Ellen was telling us recently about a conversation she witnessed where 2 elderly men were talking with each other. Each of them was sitting there talking out loud; one was talking about different happenings in town, while the other was talking about something totally different. Every once in a while, they would seem to agree with each other, and then would continue talking. They were talking with each other, but not to each other. One critical question would have changed that conversation and allowed them to connect with each other. And that question is, "Can you hear me now?"
So, I’m going to ask you a question. And while you wait breathlessly for that question, I want to first talk about some questions from God.
In the third chapter of Genesis, verse 8, we find the 1st recorded question from God. I’m sure you remember the story. Adam & Eve were given the entire garden to live in and eat from, except for 1 tree. After they ate from this tree, we find them hiding in the trees of the garden, hiding from their creator. And God came down, as he did every day in the cool of day to talk with his creation. Adam and Eve heard the sound of the Lord and hid themselves.
Hiding is something we learn at an early age. I remember hiding in my Mom’s closet eating something I didn’t want everyone else to know about when I was fairly young. When I was found out, boy did I catch it! My favorite game was hide-and-go seek - at night! There was something sinister about hiding in the dark, and sometimes I wouldn’t come out - I didn’t want to be found. Sometimes we hide as children to not be caught doing something wrong. Maybe you hid, as I did, to escape from pain and emotional turmoil. We have adults today who have trouble being open and transparent, because they’ve hidden things their whole life.
If you habitually hide things in your relationships with people who love you and who trust you, and from Godly people who you are connected with for accountability, you will destroy those relationships. You cannot have a healthy connection with another being if you’re a "hider." Paul said over in First Corinthians chapter 13, that a mark of real love and maturity was putting away childish things. When you remove those things you hide behind, you have room to grow. If you don’t, you become stunted and cannot grow at all, and everyone around you knows it, even if you don’t.
This story in Genesis bears out another idea: God desires a daily relationship with you. God came down to the garden in the cool of the day. You know how things are in the cool of the day; it’s quiet, the winds have died down, the heat is gone, or the heat has not yet started. God would come down and converse with Adam and Eve.

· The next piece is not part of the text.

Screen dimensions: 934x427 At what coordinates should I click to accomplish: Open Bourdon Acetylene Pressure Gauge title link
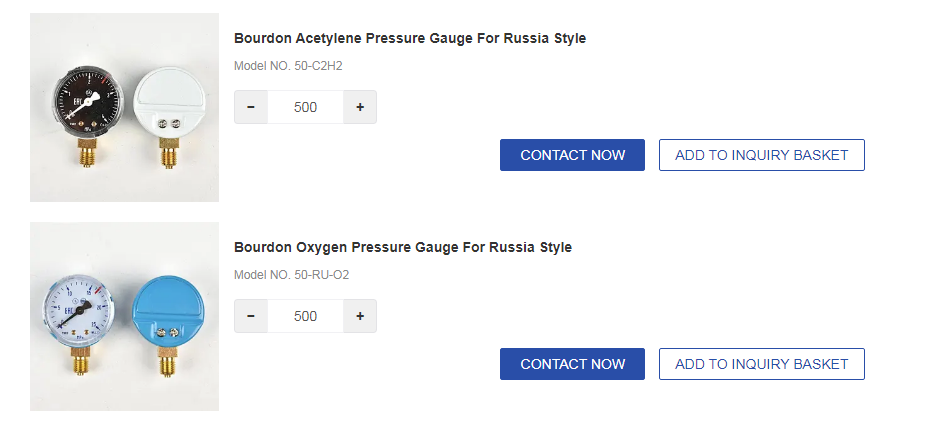[x=409, y=38]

God wants to converse with you and I also. Ps. 139 says, "How precious are your thoughts to me, O God! How vast is the sum of them." We tend to avoid God and hide - but He wants to talk. We neglect reading the Bible - but he wants to talk. We put off spending time in prayer and meditation - but he wants to talk. We’ve had a bad day, we did something we’re not proud of, we’re sick, tired, or angry - but he wants to talk. We hide behind the trees of our busyness, sorrow, heartbreak, and sin and think to ourselves, "Surely God won’t want to talk with me today. What if He finds out what I’ve done? What if He asks me about that again?" He already knows! That’s really why we hide - fear of the question! We avoid people we’ve wronged because we’re afraid of what they might ask us if they find us!